Indexing (static-size) arrays: offsets or tables?

(Daryle Walker) #1

I looked up a history of programming languages on Wikipedia, and looked up a bunch of them that I heard of to see how they handle array indexing.

1. A lot of them do it the way C does it: you specify a positive integer at the spot where you give a dimension. Then at dereference-time, you insert an integer in 0..<N (or 1…N for Fortran and Cobol) in the same dimension place to determine the offset.
2. Fortran has another indexing mode, where you specify a problem-domain range (still integers), and the implementation does the translation between user- and compiler-offsets before dereference.
3. Ada takes this further by allowing any discrete type. For a dimension with a non-integer range, it just does two translations (probably optimized to a single bigger translation).

So, should we take array indexing from an implementer’s view, computing offsets? Or should we take indexing from a user’s view, translating from the problem domain? The latter effectively makes indexing a function from (Index1, Index2, …) to Element, like the example from the Swift manual where an enumeration case with associated values can be treated like a function.

I’m talking about presentation; the internals of indexing are the same in all the cases.

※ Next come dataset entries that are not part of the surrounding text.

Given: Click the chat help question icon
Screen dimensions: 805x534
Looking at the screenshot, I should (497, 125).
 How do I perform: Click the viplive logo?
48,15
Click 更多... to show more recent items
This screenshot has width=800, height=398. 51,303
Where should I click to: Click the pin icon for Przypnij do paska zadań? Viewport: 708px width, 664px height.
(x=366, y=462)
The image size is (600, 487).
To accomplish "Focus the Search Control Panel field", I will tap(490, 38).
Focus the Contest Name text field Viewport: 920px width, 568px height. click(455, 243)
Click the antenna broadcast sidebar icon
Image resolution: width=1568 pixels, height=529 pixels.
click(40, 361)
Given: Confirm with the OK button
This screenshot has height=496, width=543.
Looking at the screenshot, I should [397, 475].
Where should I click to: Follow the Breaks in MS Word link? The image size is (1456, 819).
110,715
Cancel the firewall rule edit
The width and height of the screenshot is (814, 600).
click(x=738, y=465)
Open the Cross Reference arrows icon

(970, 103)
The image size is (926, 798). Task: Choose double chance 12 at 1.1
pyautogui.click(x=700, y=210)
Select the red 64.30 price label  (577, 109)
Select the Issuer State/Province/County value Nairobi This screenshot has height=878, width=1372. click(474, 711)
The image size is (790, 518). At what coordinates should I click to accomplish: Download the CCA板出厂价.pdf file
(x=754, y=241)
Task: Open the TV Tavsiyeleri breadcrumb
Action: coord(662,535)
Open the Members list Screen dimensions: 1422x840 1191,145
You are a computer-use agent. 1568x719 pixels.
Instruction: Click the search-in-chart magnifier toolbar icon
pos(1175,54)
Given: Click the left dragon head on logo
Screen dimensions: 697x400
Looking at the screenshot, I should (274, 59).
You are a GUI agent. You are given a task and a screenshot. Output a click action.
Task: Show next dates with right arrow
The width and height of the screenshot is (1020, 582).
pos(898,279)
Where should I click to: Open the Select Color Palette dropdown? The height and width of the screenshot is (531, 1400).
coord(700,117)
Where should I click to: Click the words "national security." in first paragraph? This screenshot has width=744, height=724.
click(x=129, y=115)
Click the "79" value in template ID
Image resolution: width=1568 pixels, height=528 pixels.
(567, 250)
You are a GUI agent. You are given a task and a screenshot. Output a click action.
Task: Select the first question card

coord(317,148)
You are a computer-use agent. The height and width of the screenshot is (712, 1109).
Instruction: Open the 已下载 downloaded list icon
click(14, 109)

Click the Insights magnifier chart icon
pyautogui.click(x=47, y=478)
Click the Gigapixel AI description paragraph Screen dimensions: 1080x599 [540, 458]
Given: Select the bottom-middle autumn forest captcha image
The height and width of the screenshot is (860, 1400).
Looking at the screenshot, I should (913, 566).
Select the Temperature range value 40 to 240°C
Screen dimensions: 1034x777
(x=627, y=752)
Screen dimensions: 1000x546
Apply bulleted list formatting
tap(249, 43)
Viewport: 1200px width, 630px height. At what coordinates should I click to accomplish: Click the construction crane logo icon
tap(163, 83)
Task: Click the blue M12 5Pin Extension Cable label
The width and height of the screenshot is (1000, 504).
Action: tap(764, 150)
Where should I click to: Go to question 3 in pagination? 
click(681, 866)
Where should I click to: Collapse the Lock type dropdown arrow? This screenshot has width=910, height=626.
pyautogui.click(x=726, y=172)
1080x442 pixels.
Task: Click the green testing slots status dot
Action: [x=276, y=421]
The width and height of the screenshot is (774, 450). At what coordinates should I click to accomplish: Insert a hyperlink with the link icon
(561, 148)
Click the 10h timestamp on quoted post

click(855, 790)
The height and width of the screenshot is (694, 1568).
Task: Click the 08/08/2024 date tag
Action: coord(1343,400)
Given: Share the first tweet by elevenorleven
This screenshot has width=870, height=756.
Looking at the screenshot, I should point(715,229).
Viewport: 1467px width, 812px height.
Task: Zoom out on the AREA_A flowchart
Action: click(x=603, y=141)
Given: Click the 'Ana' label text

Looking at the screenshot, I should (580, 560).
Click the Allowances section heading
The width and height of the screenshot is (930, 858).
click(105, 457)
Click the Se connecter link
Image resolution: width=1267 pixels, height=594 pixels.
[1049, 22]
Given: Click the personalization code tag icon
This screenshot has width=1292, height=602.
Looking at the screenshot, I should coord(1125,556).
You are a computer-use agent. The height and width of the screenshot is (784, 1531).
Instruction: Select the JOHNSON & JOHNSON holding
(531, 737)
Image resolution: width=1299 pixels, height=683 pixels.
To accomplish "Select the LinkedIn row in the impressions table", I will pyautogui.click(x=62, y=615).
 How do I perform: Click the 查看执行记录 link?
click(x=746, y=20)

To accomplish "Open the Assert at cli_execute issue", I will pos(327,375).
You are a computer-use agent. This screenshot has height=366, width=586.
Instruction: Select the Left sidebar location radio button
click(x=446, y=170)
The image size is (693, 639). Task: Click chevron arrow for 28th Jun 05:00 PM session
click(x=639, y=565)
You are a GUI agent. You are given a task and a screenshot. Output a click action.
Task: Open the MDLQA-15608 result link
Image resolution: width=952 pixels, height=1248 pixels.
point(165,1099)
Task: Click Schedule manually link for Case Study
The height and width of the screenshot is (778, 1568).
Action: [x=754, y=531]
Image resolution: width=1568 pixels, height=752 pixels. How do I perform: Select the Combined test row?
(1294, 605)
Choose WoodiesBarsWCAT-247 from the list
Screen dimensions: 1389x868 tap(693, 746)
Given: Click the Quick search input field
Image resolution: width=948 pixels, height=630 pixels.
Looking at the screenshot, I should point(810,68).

That list above progressively expands the scope. We can simulate [1] if we go with [3] (or [2]). But going with [1] requires a wrapper struct if we want to go the other way. Yes, those translations should be rote; but if it’s rote, should we just let the compiler do the drudgery for us?

It just seems from the last round on fixed-sized arrays, everyone besides me was going for [1]. Is that because they don’t like [2] or [3]? Or were they too different to be ever considered?